XelaM · 15/06/2022 23:24

??? I'm not the OP

Oh, yes, sorry @XelaM

skeptile · 16/06/2022 01:57

Difficult. We bought a beautiful lagotto pup 7 months ago, which DH is training as an assistance dog for autistic DS. Before he arrived, we spent months going to our local, very busy, dog park about 5 times a week, and DS spent time with dozens of dogs and their very kind owners, preparing for this. We already had a breeder at the top of our list, because many of her pups go straight to assistance dog organisations for fostering until they're trained.
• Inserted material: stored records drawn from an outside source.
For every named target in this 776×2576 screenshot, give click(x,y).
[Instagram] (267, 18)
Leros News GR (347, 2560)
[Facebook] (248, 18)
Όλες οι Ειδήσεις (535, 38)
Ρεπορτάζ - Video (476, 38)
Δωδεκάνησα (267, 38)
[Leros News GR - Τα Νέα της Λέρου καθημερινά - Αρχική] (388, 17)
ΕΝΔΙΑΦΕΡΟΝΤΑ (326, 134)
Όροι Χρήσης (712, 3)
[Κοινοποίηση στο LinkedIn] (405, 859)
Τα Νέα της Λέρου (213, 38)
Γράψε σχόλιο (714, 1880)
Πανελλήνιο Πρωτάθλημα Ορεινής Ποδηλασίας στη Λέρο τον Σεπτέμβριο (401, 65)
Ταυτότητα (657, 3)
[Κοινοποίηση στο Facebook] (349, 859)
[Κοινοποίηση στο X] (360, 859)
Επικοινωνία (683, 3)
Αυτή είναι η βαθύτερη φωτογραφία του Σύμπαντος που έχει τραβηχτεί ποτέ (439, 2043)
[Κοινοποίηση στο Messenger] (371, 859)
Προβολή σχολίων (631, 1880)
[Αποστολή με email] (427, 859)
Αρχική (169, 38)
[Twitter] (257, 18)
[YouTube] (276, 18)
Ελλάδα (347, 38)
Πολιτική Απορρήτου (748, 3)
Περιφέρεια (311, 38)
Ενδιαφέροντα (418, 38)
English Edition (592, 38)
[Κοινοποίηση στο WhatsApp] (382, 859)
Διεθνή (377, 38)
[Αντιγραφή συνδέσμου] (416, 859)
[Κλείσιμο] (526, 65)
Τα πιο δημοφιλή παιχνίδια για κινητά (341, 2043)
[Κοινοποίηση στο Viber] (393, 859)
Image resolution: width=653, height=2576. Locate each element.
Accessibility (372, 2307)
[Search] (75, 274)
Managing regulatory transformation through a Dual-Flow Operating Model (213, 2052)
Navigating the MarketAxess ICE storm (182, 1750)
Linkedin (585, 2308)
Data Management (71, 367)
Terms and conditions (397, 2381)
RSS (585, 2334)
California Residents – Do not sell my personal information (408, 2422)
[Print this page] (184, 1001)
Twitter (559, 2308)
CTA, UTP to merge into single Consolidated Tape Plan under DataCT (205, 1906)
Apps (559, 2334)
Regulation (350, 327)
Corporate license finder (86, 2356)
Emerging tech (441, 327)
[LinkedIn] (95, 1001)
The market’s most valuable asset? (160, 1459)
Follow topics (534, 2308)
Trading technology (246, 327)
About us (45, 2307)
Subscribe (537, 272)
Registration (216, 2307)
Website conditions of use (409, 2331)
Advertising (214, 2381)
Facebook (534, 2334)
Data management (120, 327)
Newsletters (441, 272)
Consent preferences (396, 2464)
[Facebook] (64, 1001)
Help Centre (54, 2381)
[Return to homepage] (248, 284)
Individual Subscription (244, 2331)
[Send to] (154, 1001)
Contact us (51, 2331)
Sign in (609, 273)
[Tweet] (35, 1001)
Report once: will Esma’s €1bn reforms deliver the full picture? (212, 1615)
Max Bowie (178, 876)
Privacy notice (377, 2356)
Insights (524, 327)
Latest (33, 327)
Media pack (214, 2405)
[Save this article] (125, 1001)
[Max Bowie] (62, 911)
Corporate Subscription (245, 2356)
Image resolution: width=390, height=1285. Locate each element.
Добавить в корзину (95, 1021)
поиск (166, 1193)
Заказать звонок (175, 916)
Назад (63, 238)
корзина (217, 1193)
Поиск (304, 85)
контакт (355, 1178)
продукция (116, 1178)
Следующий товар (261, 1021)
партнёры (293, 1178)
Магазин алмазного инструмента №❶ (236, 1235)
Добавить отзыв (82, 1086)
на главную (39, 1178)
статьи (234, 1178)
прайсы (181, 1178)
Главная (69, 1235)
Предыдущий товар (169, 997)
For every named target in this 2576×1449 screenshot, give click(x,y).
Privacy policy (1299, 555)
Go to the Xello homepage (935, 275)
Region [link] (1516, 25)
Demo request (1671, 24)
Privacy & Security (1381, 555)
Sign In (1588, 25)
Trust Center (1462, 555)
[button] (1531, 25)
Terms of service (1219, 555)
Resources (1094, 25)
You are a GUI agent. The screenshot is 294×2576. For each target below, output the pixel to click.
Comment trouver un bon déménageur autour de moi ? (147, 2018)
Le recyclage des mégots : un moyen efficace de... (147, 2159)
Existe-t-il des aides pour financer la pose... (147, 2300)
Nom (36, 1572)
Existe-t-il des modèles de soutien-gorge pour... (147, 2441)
She had extensive notes on our family, and video of our son interacting with various dogs. She chose our pup.

Despite the huge amount of preparation we put in, the first week was a nightmare, and those which followed were challenging. DS hated the puppy's behaviour and was intensely jealous. He wasn't aggressive, just distressed and rejecting. We just didn't fuss too much over the puppy, and DH took over most of the puppy care while I spent more time with DS. Gradually, DS got used to the dog being around, and soon they were friends.

It's brilliant now. We all adore him, and he's been absolutely wonderful for DS.